• [REQUIREMENT 1]: Present the lines of the rows in Block 1 as a numbered list, leaving out blank lines and the pictures.
======== SELECTED TEXT
Film Color Palettes & Storytelling: Simultaneous Contrast

Film Color Palettes & Storytelling: Simultaneous Contrast

Color is one of the most popular topics in the online film forums, however rarely do people talk about why a color pallet is affective or how to use color pallets to help create or reinforce story. In this series—Film Color Palettes and Storytelling, we are going to look color theory and storytelling by exploring the ways color can be utilized to tell a story.

Simultaneous Contrast was a theory explored by artist and color theorist Josef Albers. Simultaneous Contrast looks at colors not as finite, but rather as ever shifting based on the colors relationship to the colors around them. For example, Color A will look different when next to Color B verses Color C due to their different relationships as show in the images below. How we perceive color is based on how the colors relate to one another within an image.

Simultaneous Contrast

When looking at the magenta, does it appear to be the same color on both sides? Does the magenta surrounded by green look darker?

When you connect the two magentas, you will see that the two are in fact the same color.

Now look at purples within these two squares. They appear to be the same purple. Is that true?

When you draw the colors towards center, you can see that they are actually different tones of the same hue. Their relationships to the colors surrounding them gave them the appearance of being the same.
================
======== ITEMS
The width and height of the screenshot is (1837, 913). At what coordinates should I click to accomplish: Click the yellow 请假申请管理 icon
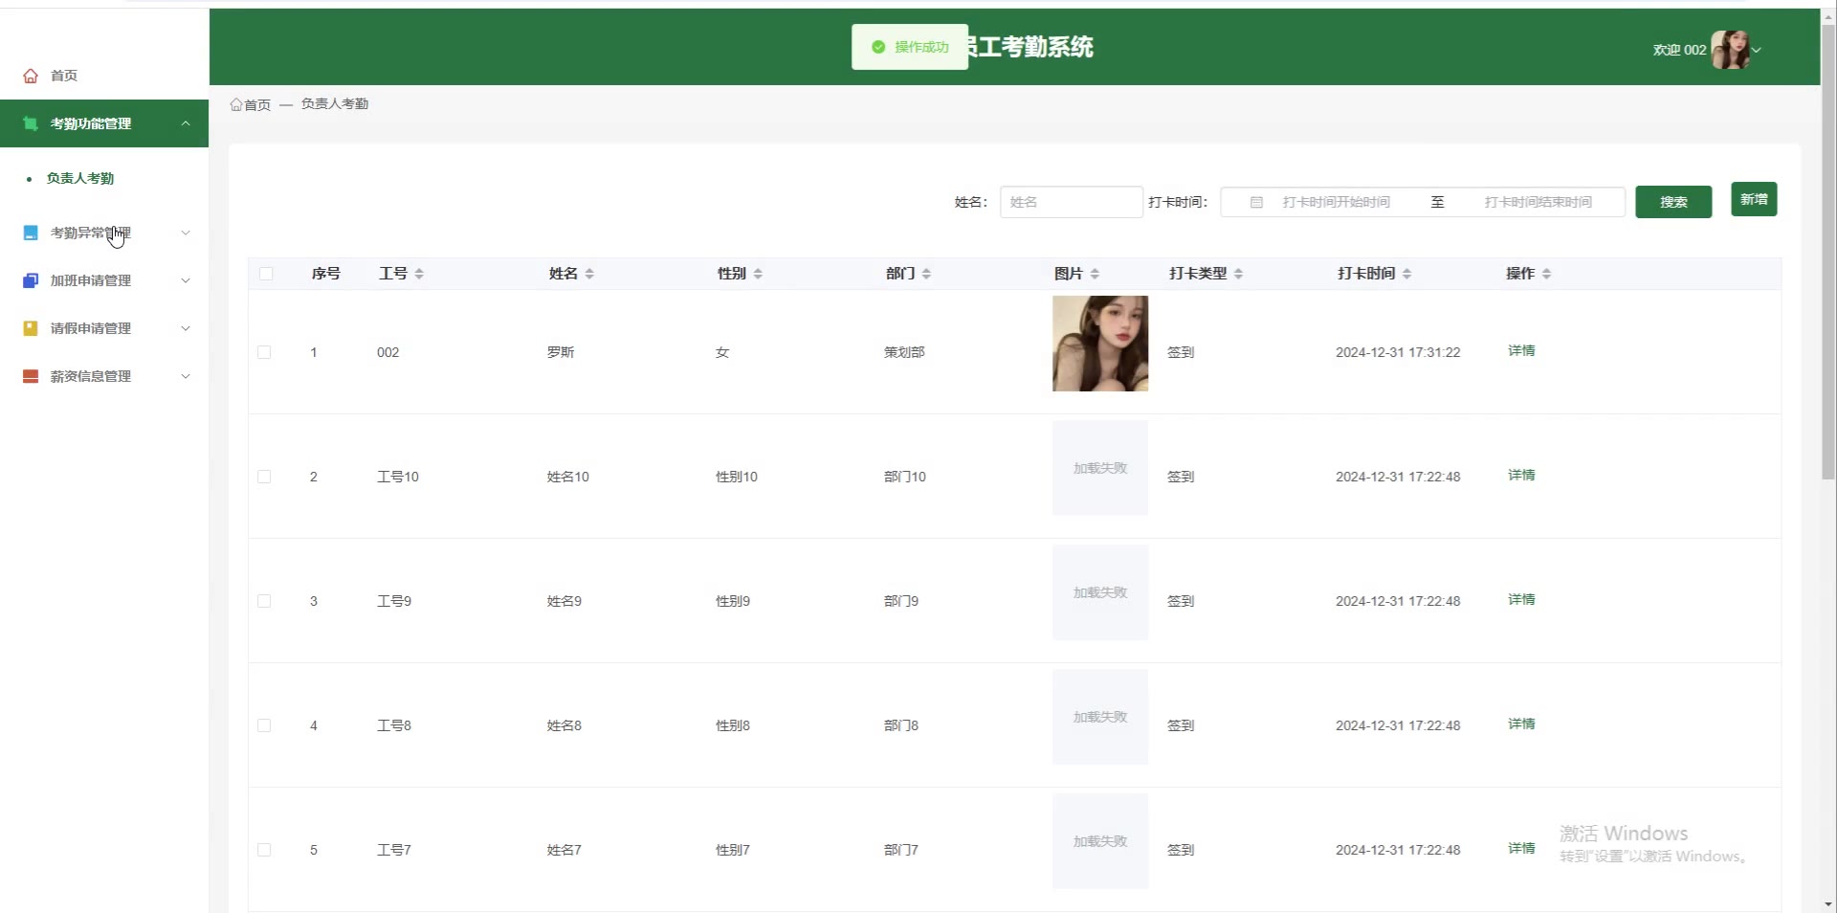[31, 328]
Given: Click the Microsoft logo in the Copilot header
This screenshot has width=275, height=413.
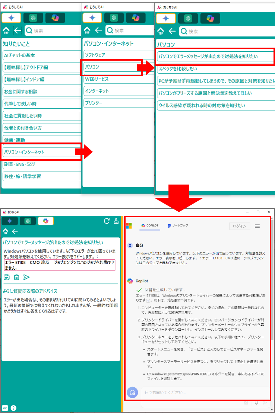Looking at the screenshot, I should pos(129,226).
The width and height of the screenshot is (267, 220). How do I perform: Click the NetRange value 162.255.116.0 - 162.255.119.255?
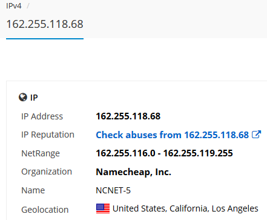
================
• [REQUIREMENT 2]: In the text on simultaneous contrast, repeat the passage from "Now look at" up to and including "being the same.", switching "squares" to "circles".

• [OUTPUT 1]:
1. The width and height of the screenshot is (1837, 913). At what coordinates should I click to accomplish: Click the yellow 请假申请管理 icon
2. [31, 328]
3. Given: Click the Microsoft logo in the Copilot header
4. This screenshot has width=275, height=413.
5. Looking at the screenshot, I should pos(129,226).
6. The width and height of the screenshot is (267, 220). How do I perform: Click the NetRange value 162.255.116.0 - 162.255.119.255?

• [OUTPUT 2]:
Now look at purples within these two circles. They appear to be the same purple. Is that true?

When you draw the colors towards center, you can see that they are actually different tones of the same hue. Their relationships to the colors surrounding them gave them the appearance of being the same.